Welches Potential hat der Trend zum Mikrowohnen? Er hat das Potential zu mehr Flexibilität im Wohnen, sagt aber auch etwas über die Preis- und Mietenexplosion aus, die wir gegenwärtig auf den Wohnungsmärkten erleben: Die kleinere Wohnung beziehungsweise das in den Großstädten auch statistisch bereits deutlich ablesbare Zusammenrücken auf weniger Fläche folgt in vielen Fällen schlicht ökonomischen Zwängen. Dabei wäre die Verkleinerung der individuellen Wohnflächen – heute circa 45 Quadratmeter pro Person – vor allem aus ökologischen Gründen notwendig. Die Erde hat nicht genügend Ressourcen, um allen ein (Luxus-) Wohnen nach unseren Maßstäben zu ermöglichen. Gefragt sind im Mikrowohnen daher pfiffige architektonische Lösungen, die mögliche Einschränkungen an Fläche mit größtmöglicher Komfortsteigerung und neuen Formen von Gemeinschaftlichkeit im Wohnen verbinden!
Wie lässt sich die wachsende Attraktivität von städtischem Wohnen erklären? Hier wirkt ein ganzes Bündel von Ursachen zusammen: Auf der einen Seite verliert das suburbane Wohnen im Umland an Attraktivität. Die Pendlerbelastungen (Kosten und Zeit) wachsen und zugleich passen zunehmende Frauenerwerbstätigkeit, Mehrfachbeschäftigungen, Arbeitszeitflexibilisierung und die Notwendigkeit lebenslanger Fortbildung immer weniger mit dem klassischen suburbanen Familien- und Lebensmodell zusammen. Auf der anderen Seite werden auch die Städte nach jahrzehntelanger Sanierung und Modernisierung, Verkehrsberuhigung, Wohnumfeldverbesserung etc. immer attraktiver. Und während Handel, Dienstleistungen, Kultur-, Sport- und Freizeitangebote auf dem Land immer weiter ausdünnen, punkten die Städte gerade dort mit reichhaltigen Angeboten. Dennoch: Die Statistiken zeigen, dass das neue Stadtwohnen vornehmlich von akademisch gebildeten Mittelschichten, von Angehörigen der sogenannten „creativ class“ und den jüngeren Altersgruppen zwecks Ausbildung, Berufseinstieg und Karriere getragen wird. Ins suburbane Umland hingegen ziehen nach wie vor überwiegend Familien – und zunehmend auch die durch hohe Wohnkosten in den Kernstädten Verdrängten.
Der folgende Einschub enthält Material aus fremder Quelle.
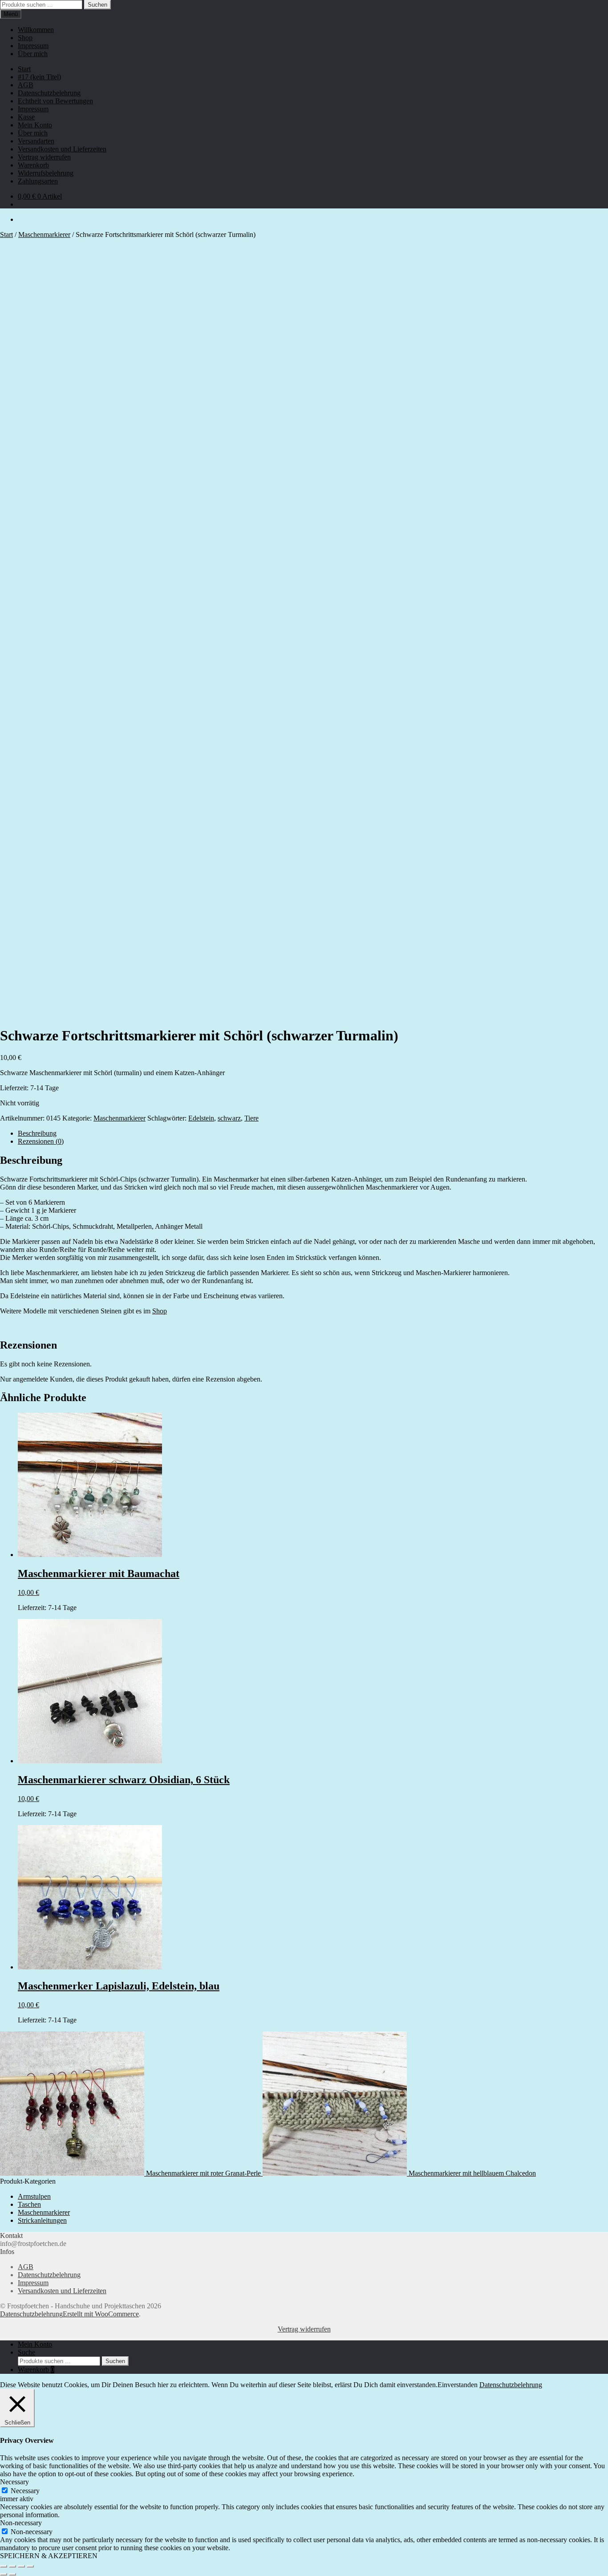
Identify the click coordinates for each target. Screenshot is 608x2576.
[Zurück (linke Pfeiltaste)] (3, 2574)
Inwiefern sind Wohnungen Statussymbole? Die Wohnung befriedigt in der Tat nicht allein das elementare, existentielle Bedürfnis nach „Behausung“, gibt Schutz, Privatheit und Sicherheit, sondern dient auch unserer Selbstdarstellung und Abgrenzung zu anderen. In den zurückliegenden Jahrzehnten war die Wohnung das wichtigste Statussymbol, mit dem sozialer Aufstieg und Lebenserfolg dokumentiert wurden. Dies galt in ähnlicher Weise auch für das Auto, das für viele junge Menschen gegenwärtig einen Teil dieser Symbolkraft einbüßt.
Büßt die Wohnung auch diese Symbolkraft ein? Die Wohnung wird weiterhin wichtiges Statussymbol bleiben. Aber vor allem für die neuen urbanen Mittelschichten sind es nicht mehr der suburbane Bungalow und überbordendes Wohnflächenwachstum, die zählen, sondern statt der standardisierten Wohnungseinrichtungen des Industriezeitalters stehen eine urbane Wohnlage und die „authentische“, ästhetisch anspruchsvolle und individualisierte Gestaltung der Wohnung im Fokus. Dabei kann auch eine bewusste Beschränkung der individuellen Wohnfläche ein „Statement“ sein. Nur angemerkt sei, dass sich mittlerweile bis weit in die Mittelschichten hinein mehr als alles andere die Bezahlbarkeit des Wohnens in den Vordergrund schiebt.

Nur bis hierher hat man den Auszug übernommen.